● TEXTO FORNECIDO
+ + + +

Mas, para falarmos deste projeto egípcio, precisamos ir à Espanha e relatar alguns fatos de outro grande projetista alemão da Segunda Guerra Mundial, o Willy Messerschmit outra lenda alemã, responsável pelo desenvolvimento do BF 109 e do primeiro jato operacional Me 262.

Após o fim da guerra, Mersserchmit foi trabalhar na indústria Hispânica de Aviação e ajudou a projetar três aviões, sendo um à pistão, outro à reação e um jato de alta performance.

Caça HA-300

Desempenho do HA-300 era muito bom, graças ao pouco peso do caça somado a potência do motor | Foto:Via Internet

Os dois primeiros projetos receberam os nome de HA-100 e HA-200. A segunda aeronave chamou a atenção do governo do Egito, que pediu a construção sob licença do HA-200 em território egípcio.

Bem como também, solicitou participação no desenvolvimento do terceiro e mais ousado projeto, o HA-300.

Entretanto, o recebimento que caças norte-americanos F-86 Sabre pela Espanha fez o governo desistir dos projetos locais e o Egito deu continuidade sozinho ao HA-300.

Desenvolvimento

Mersserchmit e sua equipe foram transferidos para a instalação da base aérea de Helwan, a sul da capital Cairo. Lá os engenheiros começaram o desenvolvimento de um caça leve que pudesse alcançar velocidades de Mach 2 (aproximadamente 2.400 km/h).

+ + + +

● DADOS BRUTOS
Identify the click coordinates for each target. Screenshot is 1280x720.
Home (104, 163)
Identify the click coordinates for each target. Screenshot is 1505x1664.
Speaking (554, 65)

+ + + +

● CONJUNTO DE TAREFAS
**1)** Com base no texto sobre o caça HA-300, responda:
(a) Qual aeronave o governo do Egito pediu para construir sob licença em território egípcio?
(b) O que levou o governo espanhol a desistir dos projetos locais?
(c) Para onde o projetista e sua equipe foram transferidos?
**2)** Retome o texto sobre o caça HA-300 a partir do ponto em que ele termina.
Os dados não têm relação com o texto sobre o caça HA-300.

● RESPOSTAS POR TAREFA
**1)**
(a) O HA-200.
(b) O recebimento de caças norte-americanos F-86 Sabre pela Espanha.
(c) Para a instalação da base aérea de Helwan, ao sul do Cairo.

**2)**
Todavia, para levar o HA-300 a Mach 2 e voar a altitude de 12 mil metros era preciso um bom motor, por isso foi escolhido britânico Bristol-Siddeley Orpheus 703.

A escolha foi acertada, pois o empuxo, aliado ao baixo peso da aeronave fazia com que a performance do caça egípcio tivesse velocidades equivalentes ao francês Mirage III, já considerado um dos melhores caças da época (que inclusive adquirido pelo Brasil, em 1972).

HA-300 do Egito

Asas em delta do avião ajuda a proporcionar maiores velocidades | Foto: Via Internet

Novamente havia um porém, e a Bristol desistiu do projeto e deixou o HA-300 sem uma eficiente motor capaz de proporcionar características de voo ideais. Uma das especulações é que havia forte pressão francesa e mesmo inglesa para o Egito não dispor de uma aeronave com capacidades próximas ao Mirage III.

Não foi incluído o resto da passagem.